MID agreed the conversion from an RRG to a captive, as this was the only logical way that SOBC Sandell could purchase the company. This meant trading theoretical unlimited liability for limited liability.

What does ‘unlimited liability’ really mean? Those of us old enough to have been in the Lloyd’s market pre- and post-Equitas possibly have a unique insight into this.

Lloyd’s Names had unlimited liability: they signed up to their last cufflink. Then came those syndicate names that can still send a shiver of fear down the spine of a few of us: Outhwaite, Cuthbert Heath, and Merrett to name a few. These losses were so large that those Names, even with every cufflink piled up, could not possibly make the payments.

It was at NewCo, where we had to work out how to get enough money in to pay future losses and the theoretical unlimited liability of the Names did not help us, that I first came across the myth of unlimited liability. The lesson perhaps is that unlimited liability sounds great, but doesn’t necessarily help.

Back to Montana and the unlimited liability of the members of the RRG. Montana was swapping a theoretical unlimited liability in exchange for two things from SOBC Sandell:

  • A professional company managing the run-off whose significant interest was completing the run-off solvently—so we could make some money; and
  • SOBC Sandell provided the LOC to make the company liquid—without which nothing could move or be settled.

Essentially Montana got cash now vs potential future cash that it might never get and would probably have to go to court for.

The seller sold at a discount to net assets to SOBC Sandell as it did not have the skills, or the desire to manage the run-off itself. As the membership reduced, and the concurrent premium reduced, the situation became more acute for those remaining members, all with unlimited liability.

Further it did not have the financial resources to put up the LOC or any other form of cash and make the company liquid once more. Finally it did remove the spectre of unlimited liability.

Why did SOBC Sandell buy the company? We had looked in details at the claims and the remaining live policies on the book, and looked at the reserves, the claims handling opportunities and the potential return and decided it was an economically sound case, although with significant potential downside risk, for us.

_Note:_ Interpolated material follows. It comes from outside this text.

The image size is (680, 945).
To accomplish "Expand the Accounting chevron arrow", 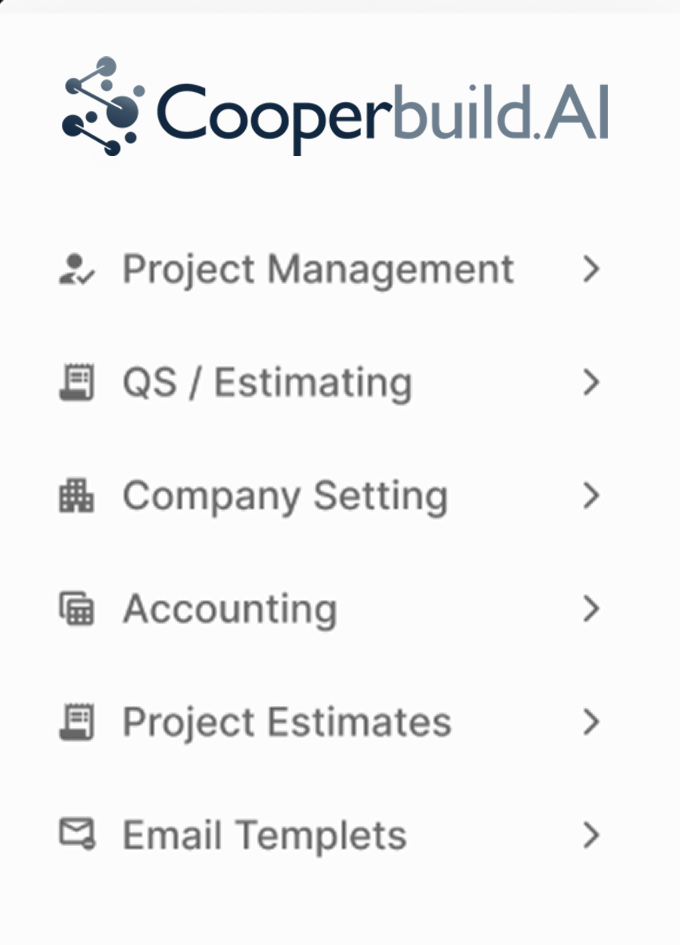I will 592,608.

Bluntly, the discount to net assets that the seller accepted, combined with our ability to manage run-off successfully, was our opportunity for a profit.

At this point, I should also be fair to the fronting company who worked with us—its agreement was integral to this process. Its view, a little like Montana’s, was that they wanted a professional run-off company managing the business to closure.

The elephant in the room

What about the fact that the company was now a captive, not an RRG, and it did not have the licences to do business in any of the 52 states other than Montana?

The answer to this was a pragmatic approach by MID. The company did have live policies when we purchased it, but was not, obviously, writing new business. Montana looked closely at the risk retention legislation which essentially stated “doing insurance business” in the 52 states.

MID took the view that “doing insurance business” meant underwriting but not paying claims or managing the run-off. Their view, on balance, was that they were prepared to have the argument with states that took a different view on the definition of doing insurance business. For Montana this was a practical approach that enabled a successful transfer.

Again, taking a simplistic view, and thinking about state regulators—are they really going to stop a captive from another state, when it is trying to pay promptly the valid claims in the home state, from paying those claims, just because it might not be licensed there?

This solution was the product of several parties working together—the seller, the buyer, the front company and the regulator—to get to the conclusion everyone wanted. It involved a lot of time, cajoling, consulting and persuading and I give credit to cleverer people than me in this process.

I do believe that with an unerringly positive approach—‘we can solve this’, rather than ‘you can’t do that’—to what was essentially a big cat-herding exercise led to a great outcome for all concerned.